I will say the following about anger, however. The journalist’s anger derives not from the fire of judgement (and, we might say, individuality). But, rather, it derives from the waters of Love, and the Southern dangers located therein. The danger of Love, its flipside (rather than its dialectic opposite) is Fear. His anger (justifiable or not) is fear of Islam in his home, fear of the immigrant.
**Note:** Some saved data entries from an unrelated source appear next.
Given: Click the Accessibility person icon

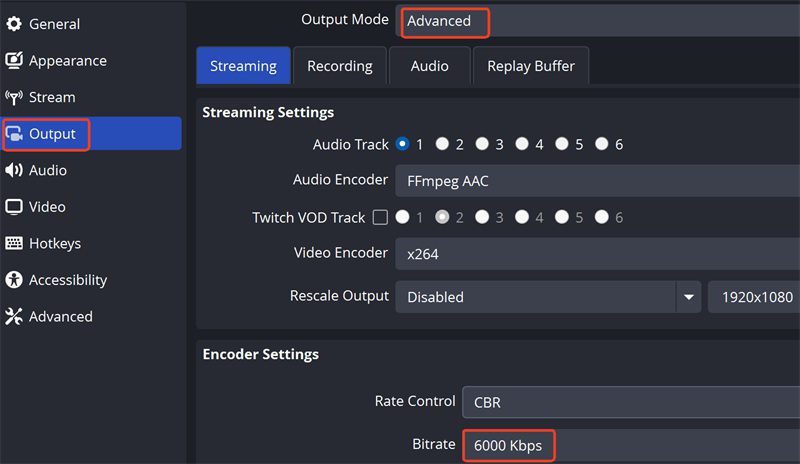Looking at the screenshot, I should 14,280.
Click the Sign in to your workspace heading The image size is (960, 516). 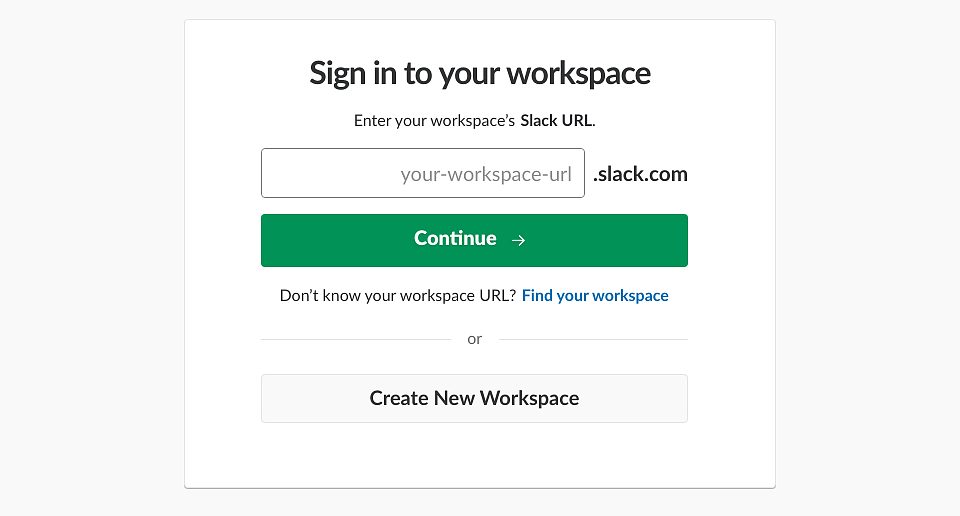[x=479, y=74]
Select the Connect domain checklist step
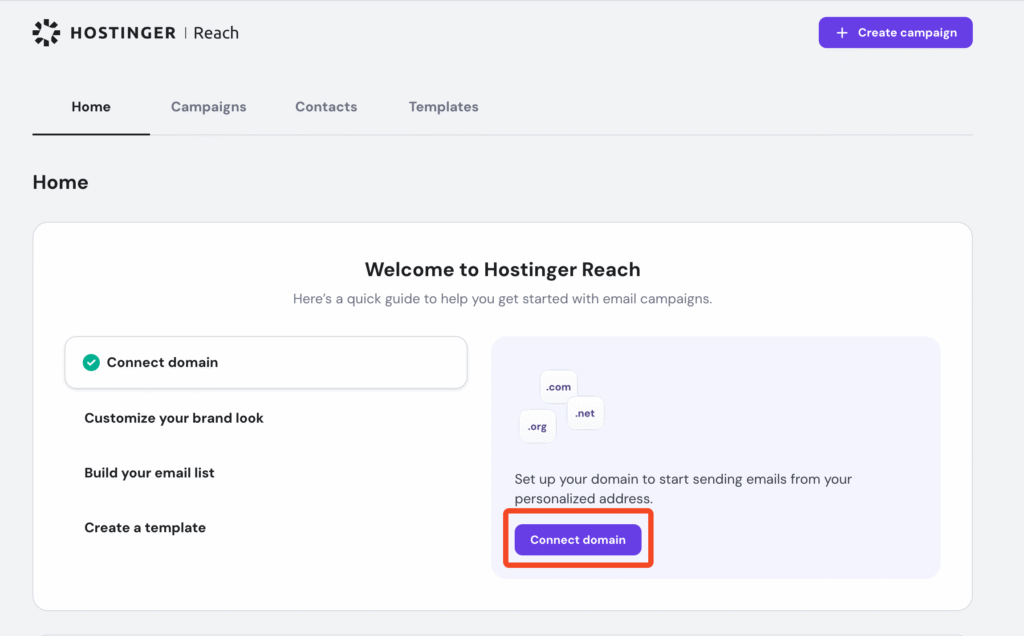The image size is (1024, 636). [x=265, y=362]
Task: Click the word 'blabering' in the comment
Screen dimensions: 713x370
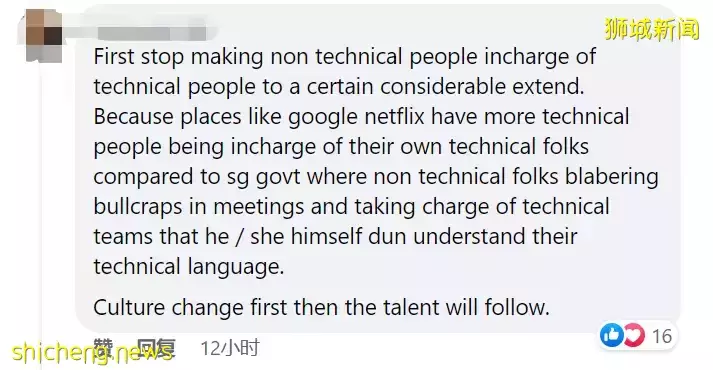Action: [612, 177]
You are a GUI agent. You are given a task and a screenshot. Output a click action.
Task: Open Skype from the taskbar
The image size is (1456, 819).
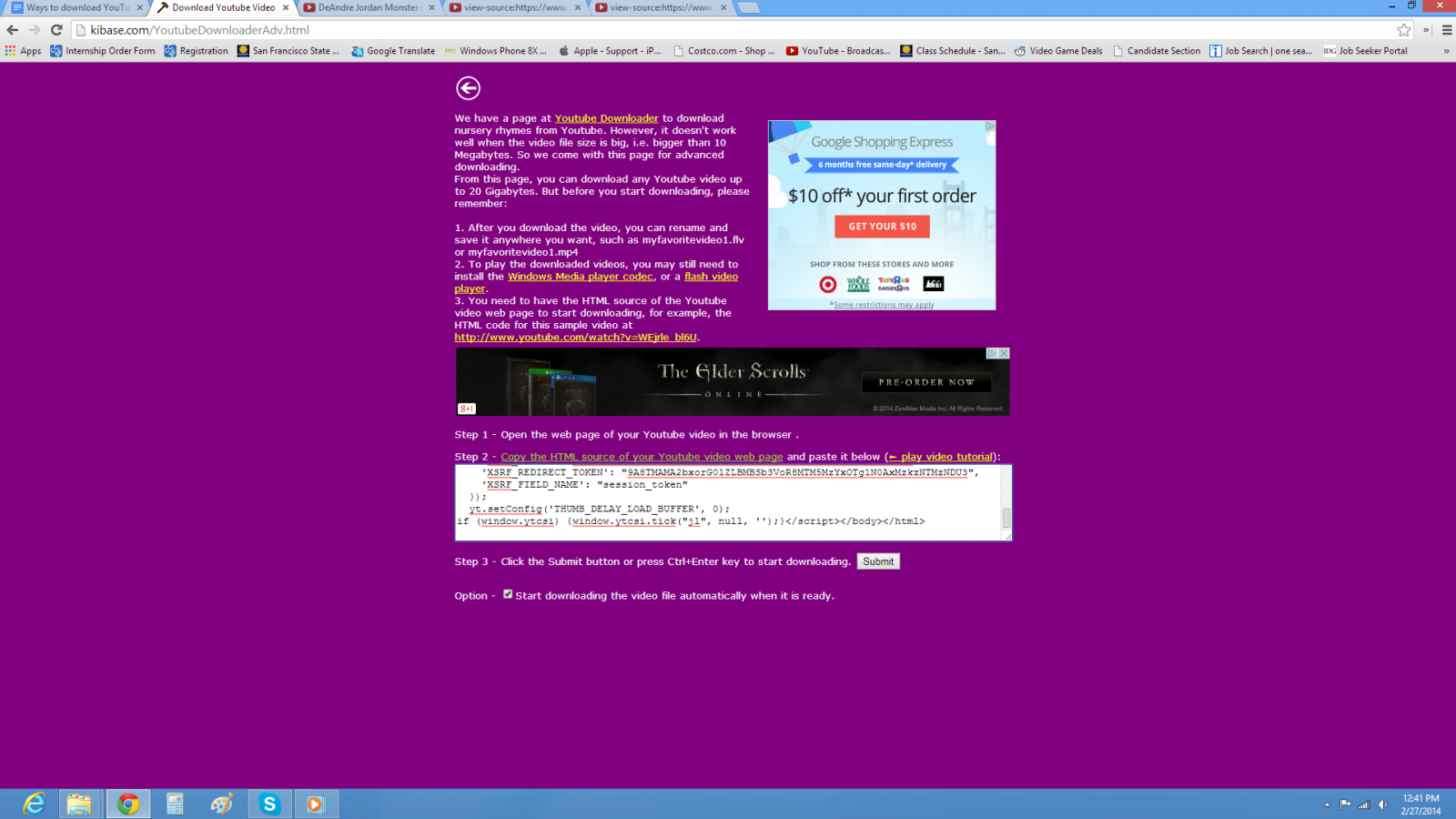pyautogui.click(x=268, y=804)
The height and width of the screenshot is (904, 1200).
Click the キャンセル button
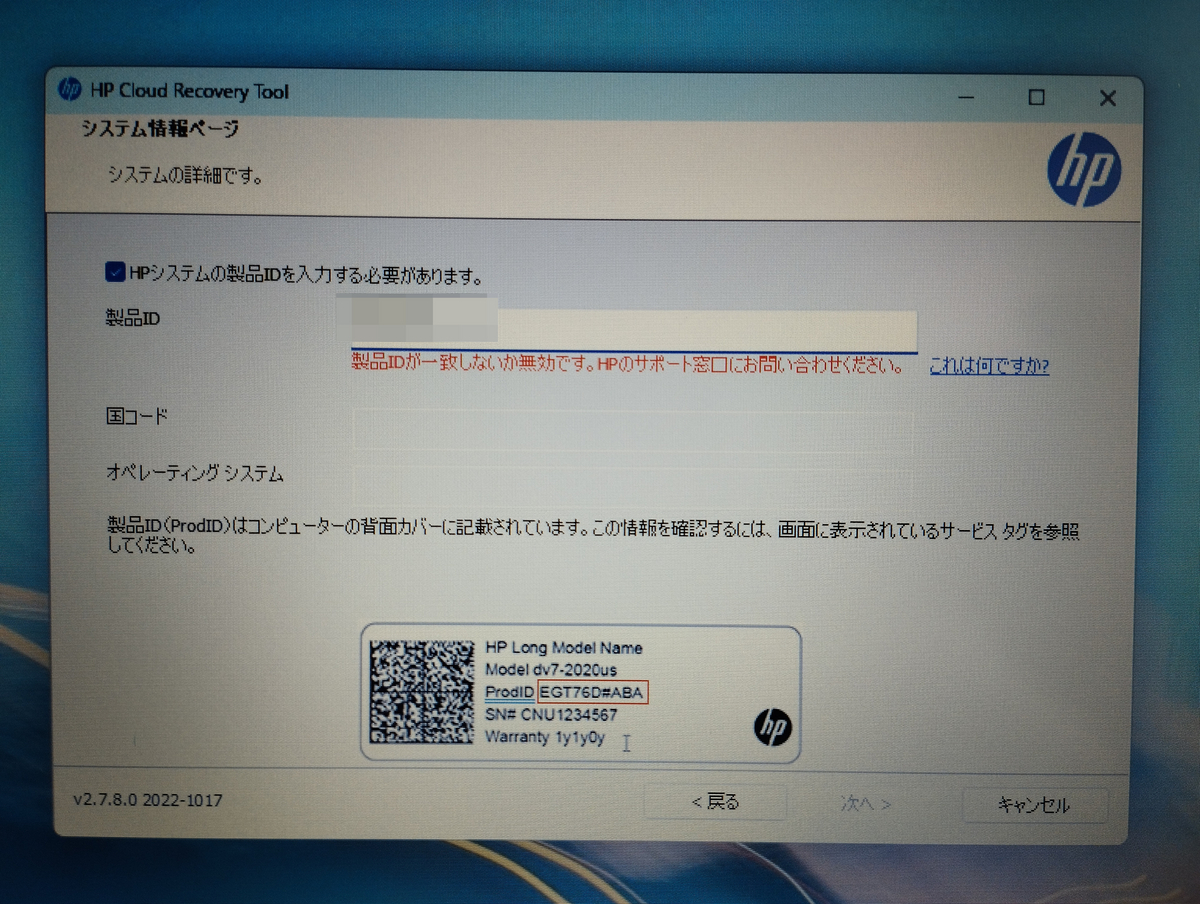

Now, it is absolutely essential that we relate to all angry people appropriately — with adab: adab in the literal (“ordinary”) sense of good manners. The reason is not some prosaic understanding of diplomacy or promoting good relations with non-Muslims. The reason is cosmic: adab in relation to people — intersubjective adab — mirrors the deeper Fires of extra-subjective Adab that a seeker must cultivate in order to enter the Eternal Aeon of Light and become one of the higher generation. If we lose our decorum and manners in relation to others — irrespective of how they behave to us — then we lose ourselves in the Loving waters of Creation and suffer a real danger of finding ourselves drowning, like Pharoah or our right wing friend here. We will cease to be individual, and be only Water (“full fathoms five thy father lies … those were pearls that were his eyes”).

The Sufistic irony is that this man’s anger — like all anger — is not one of Hateful attachment to some ego — but, rather, it is a fearful loss of selfhood (a breakage of the “perfect mould” gifted to us by the Hand of the Craftsman) into Love. Imam Ali could handle such a fana. The rest of us cannot and are consumed by the Leviathan below: observe how this form of anger speaks — think about ourselves, when we have been really angry — it is like a flow of anger, a torrent of anger, there is no longer an indiviual human being speaking behind it.

We must cultivate, therefore, the Fires of Adab in our judgement through the mirror of personal adab: in this way, the Seas of Love will part for us and we will consume the flesh of the Leviathan in the next world.

A second point, concerning a few more details regarding reading the Book of Creation. This whole blog (and what will come from it) is essentially my understanding of what constitutes a “correct reading” of this Book.

In a nutshell, I believe that all things in the world (including us) are like theorems, and our lives/interactions are like proofs that “inhabit” these theorems (in the sense of constructive logic). The status of religious texts is that they are circular in the coinductive sense: they always refer to the way in which they can be “inhabited” by our reading. They are like books that refer to the way in which we read them (and, actually, to nothing else). They have the same circular, coinductive status as this painting.

Of course, even acknowledging that (which I grant is a stretch for many) is not a proof of God’s existence: but the acknowledgement is what I see as how the final judgement works …

Apologies, my esotericism is runs rampant given a rein freed from the constraint of the soundbite (which is the benefit of television such as this). I could simply say, as I did there, that a Muslim should perceive all ayat as communication acts from God, and the world as a text to be read as such.